Strains of B. subtilis were grown on LB plates at 37 °C overnight. Cells in freshly formed colonies were inoculated into 5 mL of LB medium to prepare a solution with an OD600 of 0.05 and allowed to grow for 4 h at 37 °C with shaking at 180 rpm. The LB cultures were diluted in 4% Soytone medium to make an OD600 of 0.05, and aliquots (150 μL each) were dispensed into a 96-well microtiter plate, which is set in Cytation™ 5 Cell Imaging Multi-Mode Reader (Agilent, Santa Clara, CA). The bacteria were incubated at 37 °C for 24 h with shaking. During growth, the luminescence of luciferase and OD600 in each well were monitored simultaneously and continuously. The luminescence [relative light unit (RLU)] was normalized by OD600 and expressed as RLU/OD600 (Fig. 4B).

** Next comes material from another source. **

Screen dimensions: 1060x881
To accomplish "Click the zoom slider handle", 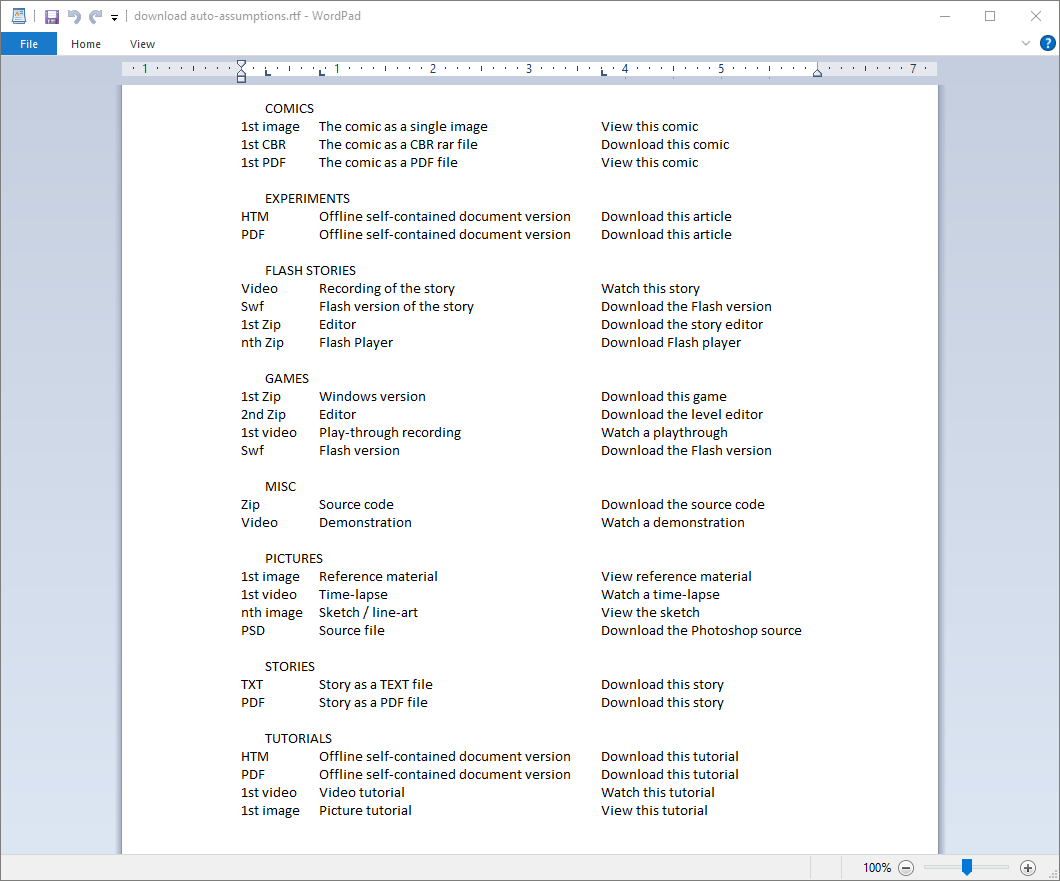I will pyautogui.click(x=966, y=867).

The luminescence intensity of colonies was quantified as follows. Strains of B. subtilis were grown at 37 °C with shaking at 180 rpm for 4 h. The liquid culture was diluted 106 times, and 1 mL of the dilution was spread on a plate of 4% Soytone medium agar in a rectangular petri dish (140 mm × 100 mm × 14.5 mm) and incubated at 37 °C for 11 h to form 500–1,000 colonies per plate. The plate was set in a ChemiDoc XRS + (Bio-Rad, Hercules, CA) under Chemi Hi Resolution conditions with a fixed exposure time of 90 s to capture the reversal image of the entire plate for luminescence (Fig. 6A, B). The images were analyzed using ImageJ [36] to quantify luminescence intensity (integrated density) for each colony. Under the conditions mentioned above, even the areas without colonies resulted in a luminescence intensity of up to 0.18. Thus, colonies with a luminescence intensity of 0.18 or higher were counted for histogram analysis in a window of values of 0.46 (Figs. 6C and 5D).

Western blotting

Three strains of B. subtilis, KU302, WY002, and KW028, were grown in 4% Soytone medium at 37 °C with shaking for 24 h. Cells of 1 OD600 unit were harvested every 2 h and subjected to 12% SDS-PAGE to separate the proteins contained in the cell. The separated proteins in the gel were transferred electrically onto a PVDF membrane and soaked in TBST buffer [20 mM Tris (pH 7.4), 150 mM NaCl, and 0.05% Tween-20] containing 5% skim milk at 4 °C overnight with gentle shaking. Custom-made rabbit anti-LuxB polyclonal antibody (Sigma Aldrich, St. Louis, MO) was added and then diluted 1000-fold and allowed to react at room temperature for 1 h. The membrane was washed three times in TBST buffer for 15 min at room temperature with gentle shaking. Rabbit IgG secondary antibody peroxidase-conjugated, goat polyclonal (Rockland Immunochemicals, Pottstown, PA) was added, diluted 1000-fold, and allowed to react at room temperature for 1 h. The membrane was washed three times TBST buffer for 15 min with gentle shaking. Finally, TrueBlot: Anti-lgG HRP (Rockland Immunochemicals) was applied to the membrane to generate chemiluminescence, and then detected by ChemiDoc XRS+ (Fig. 5B).